Deixar-se tocar pelo sol, pela grande massa de espuma e pelo calor das pedras, demoradamente, sem barreiras têxteis, é estar disposto ao mais primitivo e insonhável de todos os batismos. Permitimo-nos.
Na Vila Nazeré, tive a atenção despertada por um Museu de Pescadores, mas para a minha frustração não o visitamos, pois estava fechado para reforma. Seguimos em frente, então, para a Igreja de Nossa Senhora Nazaré, construída no séc. XVI próxima às ruínas do Convento Carmelita, construção do séc. XVII. No pátio estava armado um parque de diversões, delimitado ao lado direito pelos muros da igreja, ao lado esquerdo por barracas de comerciantes de comida e bebida, na frente, pelo pequeno cemitério, onde flores artificiais e um coveiro cumpriam suas atividades em calmaria, ele abrindo uma cova nova, elas fingido vida em moradas onde esta já não era mais possível.
Sentamo-nos à sombra de uma das barracas imaginando a vida da criatura, em seu féretro, que fizera jus àquele quinhão agrário. Logo descobrimos se tratar de um jovem rapaz da localidade, cuja violência urbana havia engolido a vida precocemente, longe dali. A moça que narrava, em pormenores, o drama daquele acabamento, falava consternada, ao nos despedirmos, informou que o enterro seria às quatro da tarde, como se estivéssemos marcando encontro para um evento qualquer.

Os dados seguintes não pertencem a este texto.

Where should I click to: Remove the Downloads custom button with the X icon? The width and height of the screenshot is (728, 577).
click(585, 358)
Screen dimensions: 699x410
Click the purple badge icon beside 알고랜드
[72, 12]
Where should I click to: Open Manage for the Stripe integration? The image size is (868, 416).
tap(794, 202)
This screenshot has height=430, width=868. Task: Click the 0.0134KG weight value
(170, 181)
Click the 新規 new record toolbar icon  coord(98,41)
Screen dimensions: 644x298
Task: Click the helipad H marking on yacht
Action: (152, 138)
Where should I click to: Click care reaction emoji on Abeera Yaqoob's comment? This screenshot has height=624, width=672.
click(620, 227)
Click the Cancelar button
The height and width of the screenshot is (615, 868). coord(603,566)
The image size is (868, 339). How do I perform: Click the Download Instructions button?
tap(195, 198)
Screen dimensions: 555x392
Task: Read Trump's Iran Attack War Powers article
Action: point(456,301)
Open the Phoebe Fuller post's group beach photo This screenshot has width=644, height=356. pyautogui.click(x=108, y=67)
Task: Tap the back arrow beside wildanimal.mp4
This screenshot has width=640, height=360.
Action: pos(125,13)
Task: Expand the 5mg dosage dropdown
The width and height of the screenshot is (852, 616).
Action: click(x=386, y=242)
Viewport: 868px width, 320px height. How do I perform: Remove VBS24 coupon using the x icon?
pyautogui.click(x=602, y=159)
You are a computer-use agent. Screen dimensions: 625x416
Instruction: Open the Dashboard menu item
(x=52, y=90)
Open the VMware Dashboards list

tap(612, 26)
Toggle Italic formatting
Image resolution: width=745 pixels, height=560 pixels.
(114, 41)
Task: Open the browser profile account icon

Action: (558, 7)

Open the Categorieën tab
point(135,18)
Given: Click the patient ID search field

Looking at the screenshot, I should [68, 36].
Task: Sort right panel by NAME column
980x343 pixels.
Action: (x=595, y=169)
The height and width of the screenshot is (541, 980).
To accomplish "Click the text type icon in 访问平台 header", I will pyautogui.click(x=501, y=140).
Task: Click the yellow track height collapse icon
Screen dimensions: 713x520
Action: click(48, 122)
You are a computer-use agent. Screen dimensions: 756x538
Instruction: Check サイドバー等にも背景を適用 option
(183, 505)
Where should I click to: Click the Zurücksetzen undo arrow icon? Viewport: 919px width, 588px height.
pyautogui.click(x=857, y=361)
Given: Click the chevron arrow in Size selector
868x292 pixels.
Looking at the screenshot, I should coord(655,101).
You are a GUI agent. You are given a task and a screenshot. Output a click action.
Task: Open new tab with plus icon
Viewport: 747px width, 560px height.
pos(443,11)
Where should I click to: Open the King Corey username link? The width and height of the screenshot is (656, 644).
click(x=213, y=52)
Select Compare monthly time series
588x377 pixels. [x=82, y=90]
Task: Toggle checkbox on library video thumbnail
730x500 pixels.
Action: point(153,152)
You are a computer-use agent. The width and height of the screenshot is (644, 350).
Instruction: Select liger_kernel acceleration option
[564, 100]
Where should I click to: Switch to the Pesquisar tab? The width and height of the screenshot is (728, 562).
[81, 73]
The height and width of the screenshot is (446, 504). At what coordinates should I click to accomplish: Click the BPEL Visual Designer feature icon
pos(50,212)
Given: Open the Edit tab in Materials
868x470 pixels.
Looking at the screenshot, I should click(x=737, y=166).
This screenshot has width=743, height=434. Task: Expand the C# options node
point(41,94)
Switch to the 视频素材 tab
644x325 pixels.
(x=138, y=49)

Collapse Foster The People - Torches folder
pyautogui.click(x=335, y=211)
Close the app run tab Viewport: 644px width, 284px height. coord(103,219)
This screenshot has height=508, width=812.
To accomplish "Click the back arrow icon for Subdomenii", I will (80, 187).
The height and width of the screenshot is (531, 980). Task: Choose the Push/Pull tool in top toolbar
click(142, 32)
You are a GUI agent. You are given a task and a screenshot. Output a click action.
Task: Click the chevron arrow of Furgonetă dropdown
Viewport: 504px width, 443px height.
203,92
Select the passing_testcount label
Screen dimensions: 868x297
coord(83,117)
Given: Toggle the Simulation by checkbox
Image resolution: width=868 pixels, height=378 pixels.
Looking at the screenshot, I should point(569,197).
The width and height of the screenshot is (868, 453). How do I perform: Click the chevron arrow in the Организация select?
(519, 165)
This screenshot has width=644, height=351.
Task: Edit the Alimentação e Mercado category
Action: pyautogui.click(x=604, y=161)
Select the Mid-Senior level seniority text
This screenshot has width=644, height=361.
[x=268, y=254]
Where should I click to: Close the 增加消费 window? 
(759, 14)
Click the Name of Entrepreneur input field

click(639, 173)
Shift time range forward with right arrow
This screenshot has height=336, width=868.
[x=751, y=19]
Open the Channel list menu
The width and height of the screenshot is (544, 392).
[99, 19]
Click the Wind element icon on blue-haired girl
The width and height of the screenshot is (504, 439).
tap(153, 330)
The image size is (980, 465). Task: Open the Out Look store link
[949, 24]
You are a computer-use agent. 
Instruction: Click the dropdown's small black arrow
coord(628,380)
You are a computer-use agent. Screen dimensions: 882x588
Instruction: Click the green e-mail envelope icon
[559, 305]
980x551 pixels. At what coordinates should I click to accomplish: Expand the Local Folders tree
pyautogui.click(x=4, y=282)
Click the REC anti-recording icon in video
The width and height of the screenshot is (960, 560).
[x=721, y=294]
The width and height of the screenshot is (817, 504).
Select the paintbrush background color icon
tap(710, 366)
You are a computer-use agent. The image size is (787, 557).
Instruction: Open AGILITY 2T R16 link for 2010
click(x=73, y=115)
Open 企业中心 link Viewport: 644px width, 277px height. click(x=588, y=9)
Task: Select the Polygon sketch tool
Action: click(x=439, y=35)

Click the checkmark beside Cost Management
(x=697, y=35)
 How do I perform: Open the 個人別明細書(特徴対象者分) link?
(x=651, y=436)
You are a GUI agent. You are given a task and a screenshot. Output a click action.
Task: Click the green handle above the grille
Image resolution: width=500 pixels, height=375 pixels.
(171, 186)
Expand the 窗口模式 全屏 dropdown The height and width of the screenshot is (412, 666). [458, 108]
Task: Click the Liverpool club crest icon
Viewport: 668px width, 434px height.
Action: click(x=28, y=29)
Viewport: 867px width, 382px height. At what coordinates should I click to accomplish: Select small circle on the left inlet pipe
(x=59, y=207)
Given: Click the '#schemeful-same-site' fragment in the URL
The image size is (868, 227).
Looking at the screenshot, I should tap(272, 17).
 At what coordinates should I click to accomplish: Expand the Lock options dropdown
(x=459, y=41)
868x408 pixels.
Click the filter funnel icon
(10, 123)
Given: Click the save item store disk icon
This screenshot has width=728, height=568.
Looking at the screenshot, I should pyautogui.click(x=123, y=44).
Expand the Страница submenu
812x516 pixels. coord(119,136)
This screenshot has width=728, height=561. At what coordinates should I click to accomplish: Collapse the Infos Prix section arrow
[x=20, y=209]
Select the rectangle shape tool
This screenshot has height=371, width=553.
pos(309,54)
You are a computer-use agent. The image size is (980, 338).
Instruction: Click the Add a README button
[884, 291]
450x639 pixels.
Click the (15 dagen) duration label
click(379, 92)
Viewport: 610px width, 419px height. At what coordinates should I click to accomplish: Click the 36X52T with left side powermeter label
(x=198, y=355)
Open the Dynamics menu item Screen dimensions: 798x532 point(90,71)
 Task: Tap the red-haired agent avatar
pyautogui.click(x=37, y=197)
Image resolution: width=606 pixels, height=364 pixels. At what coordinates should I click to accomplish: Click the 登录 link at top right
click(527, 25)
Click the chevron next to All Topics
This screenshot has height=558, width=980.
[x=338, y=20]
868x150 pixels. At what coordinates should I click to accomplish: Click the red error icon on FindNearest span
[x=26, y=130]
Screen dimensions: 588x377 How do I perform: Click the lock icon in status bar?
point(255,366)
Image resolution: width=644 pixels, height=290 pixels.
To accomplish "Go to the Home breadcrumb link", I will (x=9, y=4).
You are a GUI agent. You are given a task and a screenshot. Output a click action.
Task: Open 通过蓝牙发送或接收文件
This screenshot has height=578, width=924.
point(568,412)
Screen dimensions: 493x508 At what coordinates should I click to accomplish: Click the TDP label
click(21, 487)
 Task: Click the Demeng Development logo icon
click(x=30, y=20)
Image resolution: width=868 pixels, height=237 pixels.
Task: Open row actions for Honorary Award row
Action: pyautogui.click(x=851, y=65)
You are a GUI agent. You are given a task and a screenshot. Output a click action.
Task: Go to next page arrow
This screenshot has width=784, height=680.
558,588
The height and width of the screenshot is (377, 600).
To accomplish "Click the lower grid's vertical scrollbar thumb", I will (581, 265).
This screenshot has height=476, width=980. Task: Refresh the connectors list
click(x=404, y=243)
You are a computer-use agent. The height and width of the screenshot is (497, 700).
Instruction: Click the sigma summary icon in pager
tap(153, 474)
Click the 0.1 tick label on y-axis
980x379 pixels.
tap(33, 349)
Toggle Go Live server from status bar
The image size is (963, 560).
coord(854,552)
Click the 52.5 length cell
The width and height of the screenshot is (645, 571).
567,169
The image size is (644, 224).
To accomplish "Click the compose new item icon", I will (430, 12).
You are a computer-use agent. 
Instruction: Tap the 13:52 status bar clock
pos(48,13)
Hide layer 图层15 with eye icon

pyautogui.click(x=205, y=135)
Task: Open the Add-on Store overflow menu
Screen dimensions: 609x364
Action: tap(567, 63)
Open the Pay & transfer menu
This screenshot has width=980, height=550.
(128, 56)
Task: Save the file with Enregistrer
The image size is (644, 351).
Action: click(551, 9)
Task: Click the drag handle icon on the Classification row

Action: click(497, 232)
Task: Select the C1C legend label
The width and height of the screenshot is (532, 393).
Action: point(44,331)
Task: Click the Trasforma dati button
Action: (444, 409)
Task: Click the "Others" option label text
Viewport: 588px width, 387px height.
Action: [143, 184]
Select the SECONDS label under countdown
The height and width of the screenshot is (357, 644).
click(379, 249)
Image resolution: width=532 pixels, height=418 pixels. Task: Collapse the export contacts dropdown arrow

Por sugestão dela subimos mais um pouco, errando o caminho até a recomendada Praia do Paraíso, indo dar em um elevado de vista sufocante. Um rústico mirante de rocha calcária abre visão para a Praia de Suape e para a maior das esperanças de crescimento econômico da região nordeste, o Porto de Suape.
Protegidos do vento pela floresta, a acústica do local nos faz ouvir vozes indistintas vindas da Praia do Paraíso, que visitamos na volta, uma réplica de Calhetas em proporções menores. Atraente, quase selvagem e familiar.
Decidimos retornar ao centro da cidade, onde a desconstrução do que havia no início a deixa semelhante a um animal inconsciente do seu papel na cadeia alimentar. Esperando para ser devorada em holocausto pelo grande monstro da prosperidade que se movimenta bem perto, na terra e no mar.
Um carona nos induz a visitar a Enseada dos Corais e a Praia de Gaibú. Desistimos em um acordo tácito; o centro comercial atrapalhava a nossa curiosidade e boa vontade.
Almoçamos comida regional, preparada na hora, com toques de personalização ao paladar, em um restaurante às margens da estrada de pedras de acesso a Calhetas, para onde retornamos a fim de capturar a extremidade esquerda da praia, mas a iluminação se apresentava amarelada por causa do declínio do sol, o que nos deu a impressão infalível de havermos chegado tarde, com tempo escasso e, poucos olhos para o tanto que havia a ser visto.
Não sem surpresa, ouvi o convite do companheiro para esticarmos novamente a aventura até a Vila Nazaré. Avizinhava-se a hora do cortejo fúnebre sair e a menos que ele estivesse disposto a registrar o luto absoluto no rosto daqueles familiares e amigos do morto, o convite só poderia significar a sua pouca disposição em abandonar aquele clima das relações interpessoais interioranas, como pouca era a minha.
Enfim, às quatro e dez da tarde, decidimos tomar a estrada de volta. Despedimo-nos mais uma vez da moça da barraca de comida e da senhora do bazar, onde as peças de roupas e calçados usados variavam de um real até onde pudesse ir o interesse do cliente, nunca ultrapassando o valor de vinte reais.
No caminho me fiz mais um agrado, adquirindo pimentas em conserva, licores artesanais, castanhas e passas de caju.
E não... Não nos encontramos com o cortejo fúnebre na estrada de pedras. Chovia.